The claim comes from a report from The Information today, citing “a person involved in the talks.”
The Meta Quest operating system is a fork of the open-source core of Android (known as AOSP), a similar strategy to Amazon’s Fire OS for its Fire tablets. Meta has been working on it for at least seven years, as it first arrived in 2018’s Oculus Go.
That same year, Lenovo launched a standalone headset running Daydream, Google’s own VR OS that included its Google Play Services, Play Store, Google apps, and VR core technology on top of AOSP. But less than two years later in late 2019 Google abandoned the Daydream platform, and no other standalone headset ever used it.
Flash forward to early 2023, and Samsung announced that it was working on XR hardware, with Google handling the software. In June Business Insider reported the operating system would be called Android XR, a new variant of Google’s Android (AOSP + Google’s closed-source additions) in the same way Android TV is.
While Samsung will be the first hardware maker to use Android XR, The Information reports that Google has also been pitching it to other hardware makers – though it doesn’t list any specifics, and there have been no reports of other companies accepting.
Meanwhile, Meta and LG confirmed on Wednesday that they had formed an XR “strategic collaboration” that included “next-gen XR device development”. It comes following multiple reports from South Korean news outlets that LG will make future Quest Pro headsets, running the Meta Quest platform, with the first device arriving in 2025 for around $2000.

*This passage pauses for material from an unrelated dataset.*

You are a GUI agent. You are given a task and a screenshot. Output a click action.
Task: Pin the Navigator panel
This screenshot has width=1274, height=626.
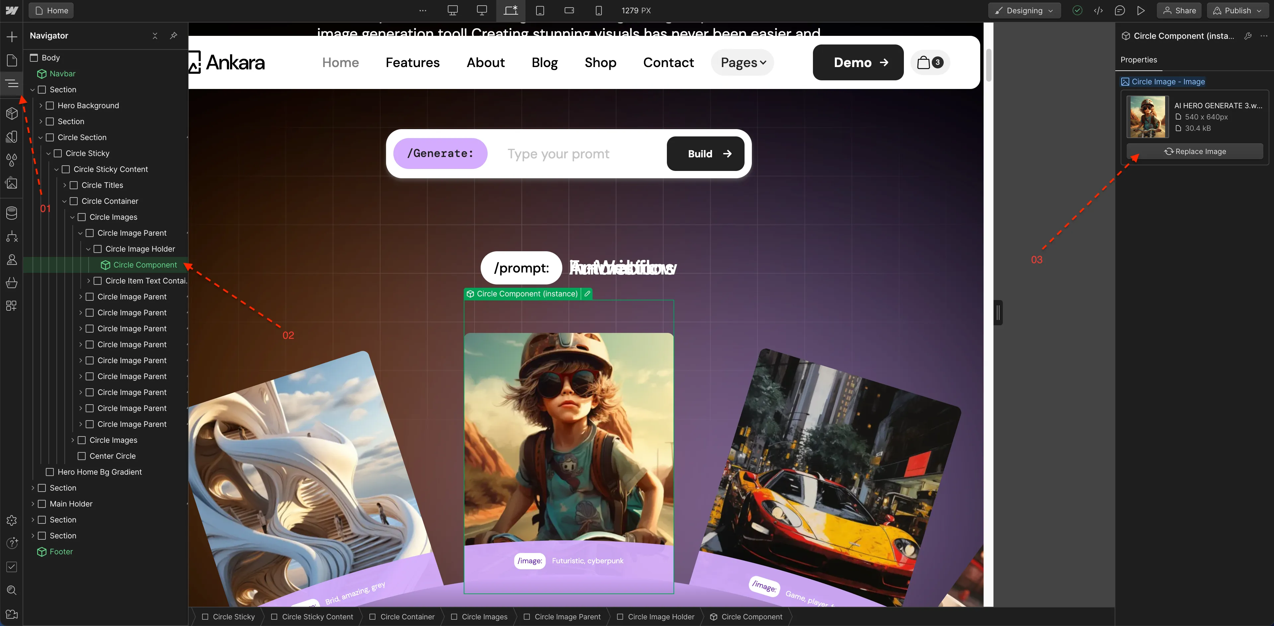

Google and Meta’s XR strategies could end up remarkably similar, with the two companies vying to entice hardware companies to adopt their platform.
Apple Vision |
Meta Quest |
Google Android XR |
|
Hardware Strategy | First-Party | First-Party | Third-Party |
Hardware Pricing | Profit | Subsidized | Profit |
Existing Ecosystem Integration |
✅ | ❌ | ✅ |
Meta’s strengths lie in its large existing library of fully immersive content, its acquisition of eight experienced VR game studios, and selling its first-party hardware at cost or even a loss. But its weakness is that it lacks an existing flatscreen computing platform, so can’t pull off cross-device integration or easily bring in a library of 2D apps.
Google on the other hand can bring its Play Store to Android XR, bringing over millions of 2D apps, and deeply integrate your existing Android phone, Chrome passwords and bookmarks, and data from your Google apps like Photos.
Meta’s CTO Andrew Bosworth previously said that he asked Google to bring the Play Store to Meta Quest, but Google said no. In a post on X today Bosworth said Google could even bring over its own apps, if it wanted.
On the one hand, Google and Meta partnering to build an XR platform could be a leviathan force against Apple’s Vision headsets, bringing the together Quest’s immersive content with integration with Android phones and Google’s software.
But on the other hand, it’s unclear how the business details of such a partnership would work in practice, and how the companies would make decisions on core design and engineering choices they strongly disagree on. The Information’s report says Google’s offer included Meta “contributing to” Android XR’s development, suggesting Google would have the final say.
It’s also understandable why Meta may not want to be dependent on Google, both for business reasons and given Google’s track record in XR and content platforms in general. Daydream on headsets was abandoned after less than two years, and its Stadia gaming platform after three years. They joined a long list of platforms and services in Google’s graveyard.